## Task directions:
What's needed is a word-for-word retyping of the entries below, pictures omitted.

## Supplied data:
※

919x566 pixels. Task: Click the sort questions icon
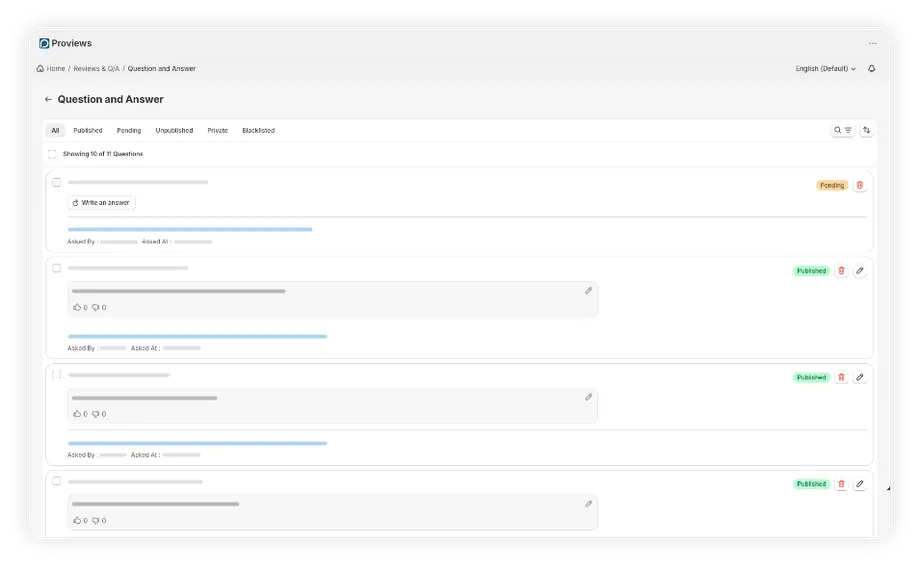[867, 130]
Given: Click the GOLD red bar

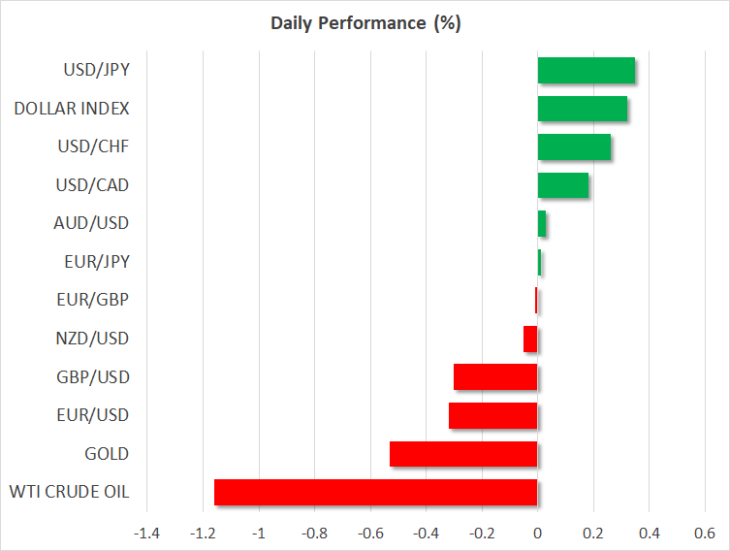Looking at the screenshot, I should click(x=463, y=454).
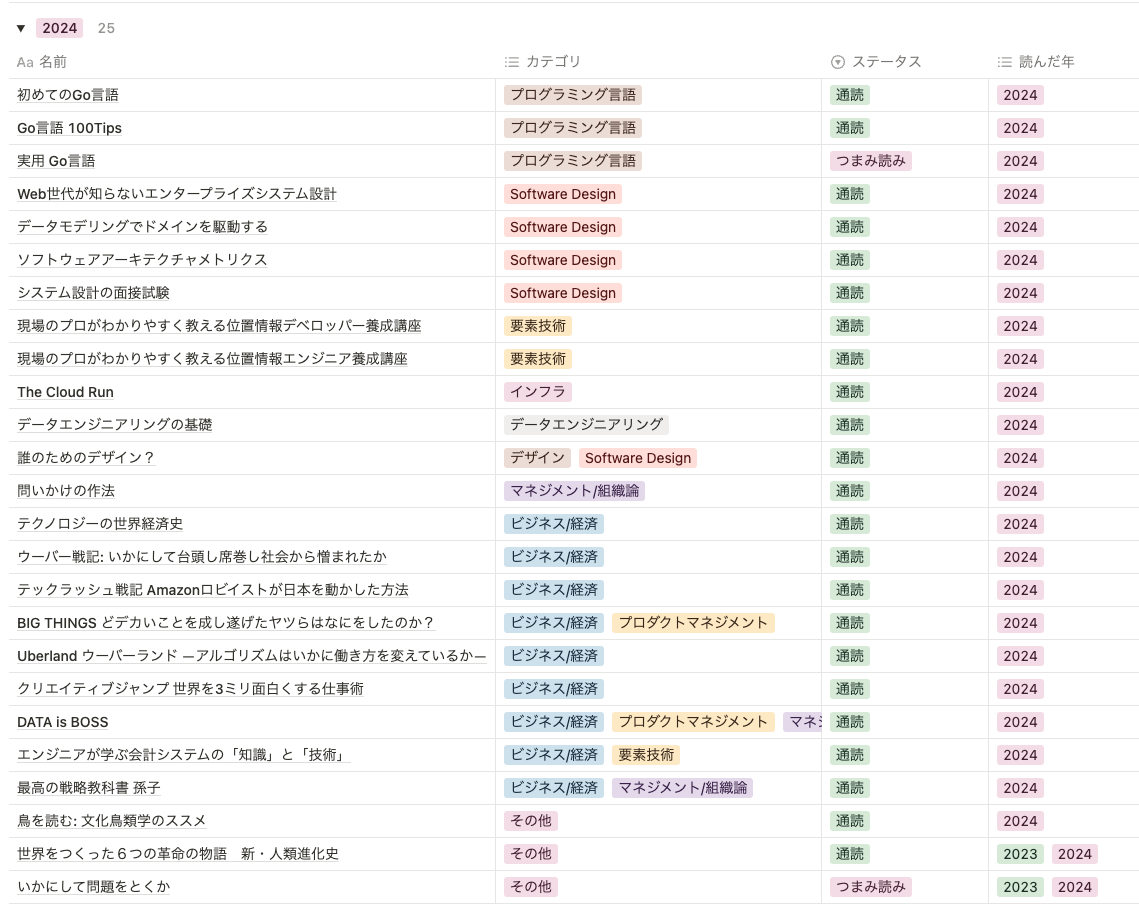This screenshot has width=1139, height=914.
Task: Click the pink 2024 tag on the first row
Action: pos(1020,95)
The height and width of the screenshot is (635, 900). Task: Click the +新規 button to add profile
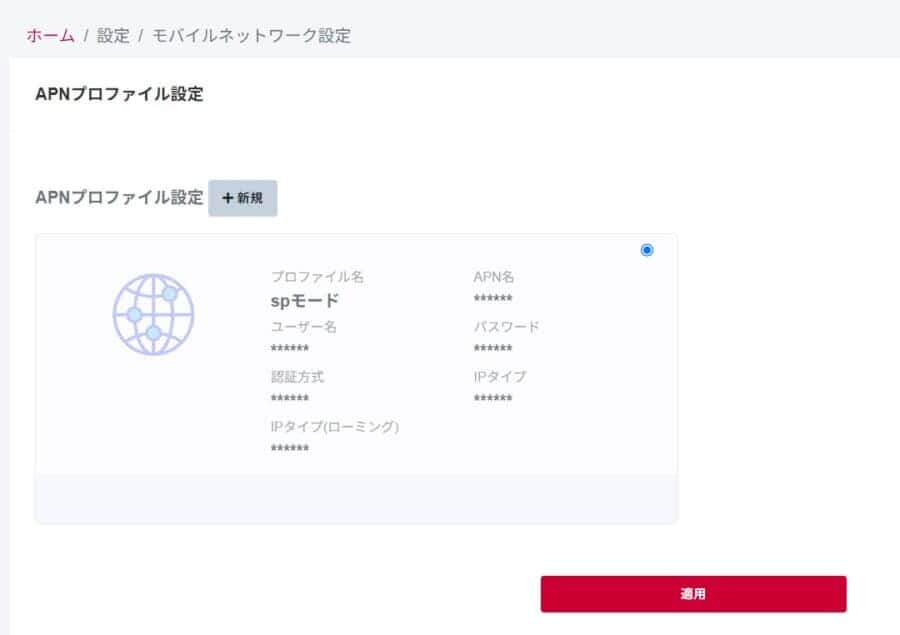click(x=242, y=198)
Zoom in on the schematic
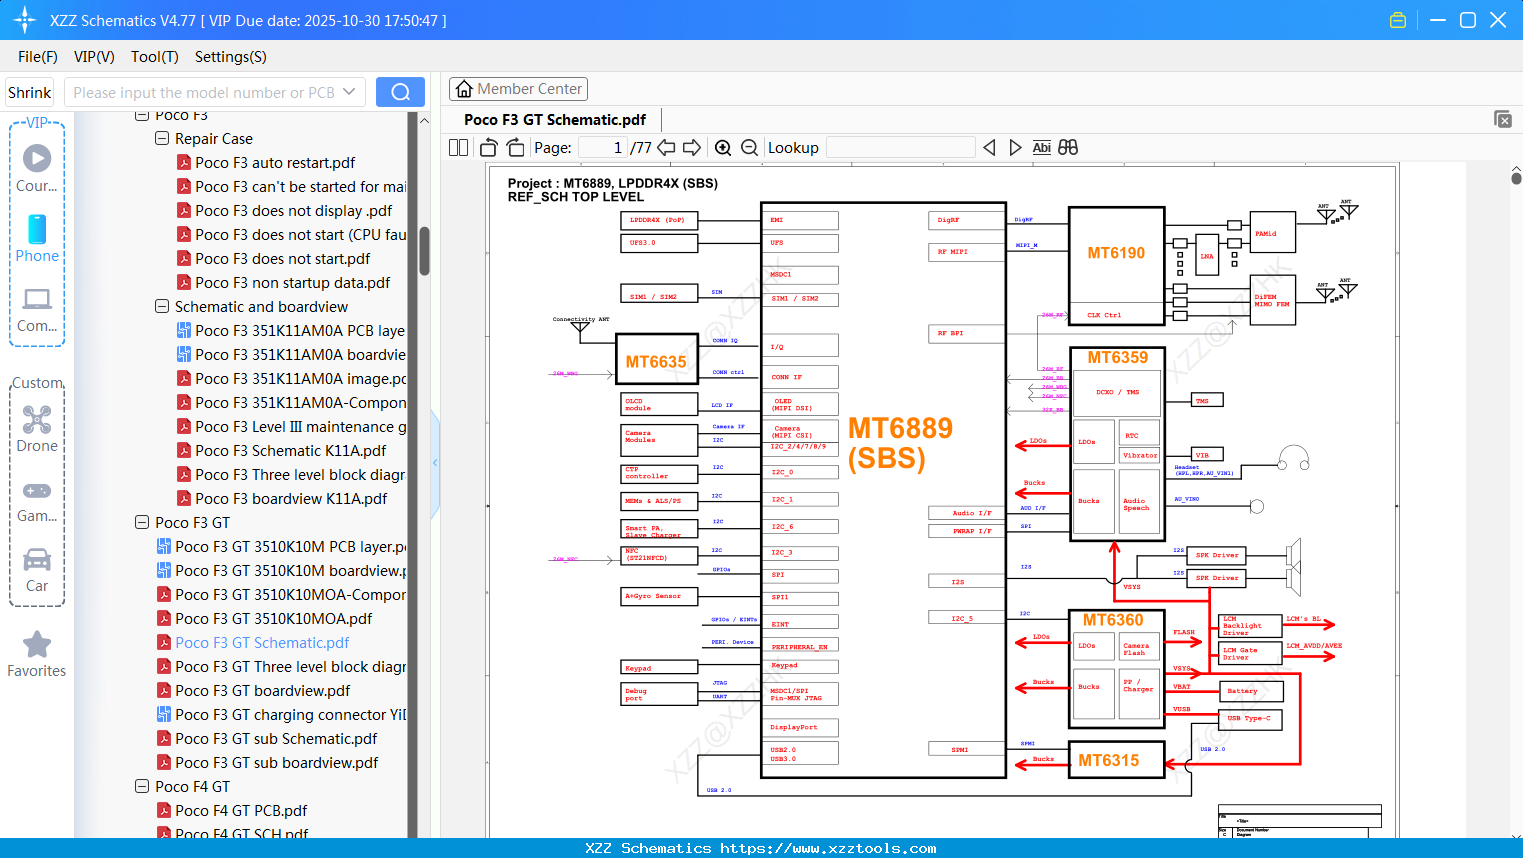The height and width of the screenshot is (858, 1523). [x=723, y=147]
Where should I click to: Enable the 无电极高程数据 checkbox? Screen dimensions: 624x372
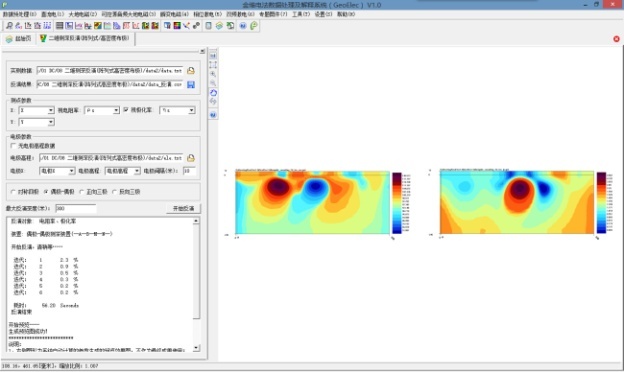click(14, 146)
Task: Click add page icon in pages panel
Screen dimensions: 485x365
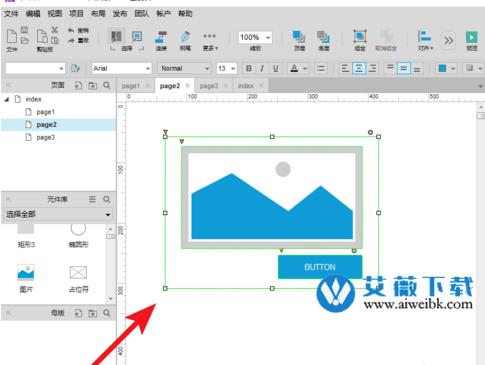Action: 78,86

※

## Reply:
919x566 pixels. Task: Click the sort questions icon
[867, 130]
Given: Click the GOLD red bar

Looking at the screenshot, I should click(x=463, y=454).
This screenshot has width=1139, height=914.
Task: Click the pink 2024 tag on the first row
Action: pos(1020,95)
The height and width of the screenshot is (635, 900). Task: Click the +新規 button to add profile
click(x=242, y=198)
Zoom in on the schematic
The height and width of the screenshot is (858, 1523). [x=723, y=147]
Where should I click to: Enable the 无电极高程数据 checkbox? Screen dimensions: 624x372
click(14, 146)
Task: Click add page icon in pages panel
Screen dimensions: 485x365
Action: 78,86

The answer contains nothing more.